Chéreau era tão versátil que, além de tantas funções, também se notabilizou como ator. Trabalhou em filmes famosos como Danton - o Processo da Revolução, do polonês Andrzej Wajda, O Último dos Moicanos, do norte-americano Michael Mann, e O Tempo do Lobo, do alemão, radicado na Áustria, Michael Haneke.
Para o cinema trouxe toda a informação e a sensibilidade acumuladas na ópera e no teatro. Quer dizer, o senso do drama, a razão cênica, o valor dramático dos figurinos e das cores, a importância do texto, a função da música. Margot, sua melhor obra, tem tudo isso. Quer dizer, uma combinação feliz de elementos, que redunda em espetáculo de grande impacto estético e emocional.
Uma Isabelle Adjani fora de qualquer padrão "normal" de interpretação faz Margot, na história francesa chamada de a "rainha devassa". A italiana Virna Lisi é Catarina de Médicis, mãe de Margot e "chefe" de um clã masculino em luta sem tréguas pelo poder. Vincent Perez vive La Môle, amante de Margot, e Daniel Auteuil faz o rei de Navarra, marido da rainha e o futuro rei de França, com o nome de Henrique 4º.
O interessante é como Chéreau, imerso nas contraditórias paixões humanas, não negligencia o pano de fundo histórico, vital em uma época de guerra de religiões que culmina na Noite de São Bartolomeu, o massacre dos protestantes pelos católicos. Os fatos sangrentos aconteceram nos dias 23 e 24 de agosto de 1572 e a violência espalhou-se pelo interior do país nos dias seguintes. As crônicas registram mais de 3 mil protestantes assassinados apenas em Paris.

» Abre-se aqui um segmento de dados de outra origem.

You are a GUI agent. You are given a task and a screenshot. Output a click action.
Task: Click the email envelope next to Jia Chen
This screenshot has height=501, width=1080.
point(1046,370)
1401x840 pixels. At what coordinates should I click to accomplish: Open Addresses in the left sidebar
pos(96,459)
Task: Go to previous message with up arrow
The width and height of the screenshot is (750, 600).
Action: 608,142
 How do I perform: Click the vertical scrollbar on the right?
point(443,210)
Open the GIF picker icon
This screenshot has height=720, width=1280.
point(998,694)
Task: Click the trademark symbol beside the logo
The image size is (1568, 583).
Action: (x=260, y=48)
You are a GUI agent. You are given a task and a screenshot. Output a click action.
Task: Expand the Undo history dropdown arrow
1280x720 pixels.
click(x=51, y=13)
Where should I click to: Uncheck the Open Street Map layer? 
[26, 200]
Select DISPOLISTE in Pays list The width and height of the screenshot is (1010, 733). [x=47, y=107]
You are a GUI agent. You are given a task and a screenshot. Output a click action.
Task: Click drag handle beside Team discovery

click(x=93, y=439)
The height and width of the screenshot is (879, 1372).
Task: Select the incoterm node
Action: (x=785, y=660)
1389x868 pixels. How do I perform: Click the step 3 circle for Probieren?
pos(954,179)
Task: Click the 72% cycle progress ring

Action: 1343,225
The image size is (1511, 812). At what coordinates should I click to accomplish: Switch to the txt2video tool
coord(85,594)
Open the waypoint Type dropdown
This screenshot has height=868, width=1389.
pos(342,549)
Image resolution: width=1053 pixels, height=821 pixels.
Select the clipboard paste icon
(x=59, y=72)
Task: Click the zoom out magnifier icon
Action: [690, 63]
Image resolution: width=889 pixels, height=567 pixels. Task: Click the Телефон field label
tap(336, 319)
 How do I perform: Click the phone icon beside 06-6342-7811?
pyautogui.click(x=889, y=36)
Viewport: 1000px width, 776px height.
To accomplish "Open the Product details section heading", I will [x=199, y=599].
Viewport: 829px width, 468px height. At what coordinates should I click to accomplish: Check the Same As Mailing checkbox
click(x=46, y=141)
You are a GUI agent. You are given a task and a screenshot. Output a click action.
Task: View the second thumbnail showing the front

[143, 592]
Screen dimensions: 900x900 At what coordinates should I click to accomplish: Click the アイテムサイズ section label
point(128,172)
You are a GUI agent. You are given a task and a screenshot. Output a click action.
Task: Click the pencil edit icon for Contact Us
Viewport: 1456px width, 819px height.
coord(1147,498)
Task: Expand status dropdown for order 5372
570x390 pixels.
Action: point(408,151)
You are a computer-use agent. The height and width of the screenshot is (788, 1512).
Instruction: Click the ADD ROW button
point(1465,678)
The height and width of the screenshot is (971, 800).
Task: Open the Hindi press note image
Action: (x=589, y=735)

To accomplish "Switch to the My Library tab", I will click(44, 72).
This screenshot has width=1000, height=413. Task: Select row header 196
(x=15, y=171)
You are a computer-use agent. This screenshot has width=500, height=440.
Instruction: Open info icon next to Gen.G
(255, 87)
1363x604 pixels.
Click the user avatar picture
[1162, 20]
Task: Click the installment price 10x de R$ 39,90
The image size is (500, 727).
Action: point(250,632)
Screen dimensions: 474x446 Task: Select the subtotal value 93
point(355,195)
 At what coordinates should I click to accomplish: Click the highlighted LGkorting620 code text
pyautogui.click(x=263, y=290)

O filme, de 1994, ganhou o Prêmio Especial do Júri do Festival de Cannes e rendeu a Virna Lisi a Palma de melhor atriz. A marca de Chéreau está em cada fotograma. Sua paixão operística imprime tensão incomum a uma história de violência e paixão. Os atores e atrizes, em especial a Margot de Adjani, mas também seus irmãos, e a matriarca Catarina, vivida por Virna Lisi, são possuídos por uma estranha força. O vigor decorre também do registro fotográfico, com o vermelho do sangue e da pompa eclesiástica como cor dominante.
Mas esse registro muda para o negro e os tons escuros na imagem de Catarina de Médicis, caracterizada como uma figura do Mal, embora não destituída de matizes. Apesar da emoção, Margot tenta dosar emoção humana e a razão política. Ao lado de uma história cruenta e folhetinesca, busca uma reflexão sobre o poder e, sobretudo, sobre os perigos da intolerância religiosa, o que revive aquele longínquo episódio histórico para a compreensão da atualidade.
Menos conhecidos do público são outros filmes de Chéreau, como Perseguição, Quem me Amar Irá de Trem e Gabrielle. A obra cinematográfica do diretor acabou se ressentindo da rarefeita divulgação do cinema de francês em nosso circuito exibidor. Talvez tenha sido considerado, nas obras posteriores a Margot, como autor difícil e portanto de limitada comunicação com o público.
Intimidade, no entanto, foi outro filme que teve circulação, com sua história do casal que se encontra para fazer sexo sem que um não saiba o nome nem a história do outro. Mais uma vez, a questão do paroxismo amoroso e sexual, tema caro ao diretor desaparecido.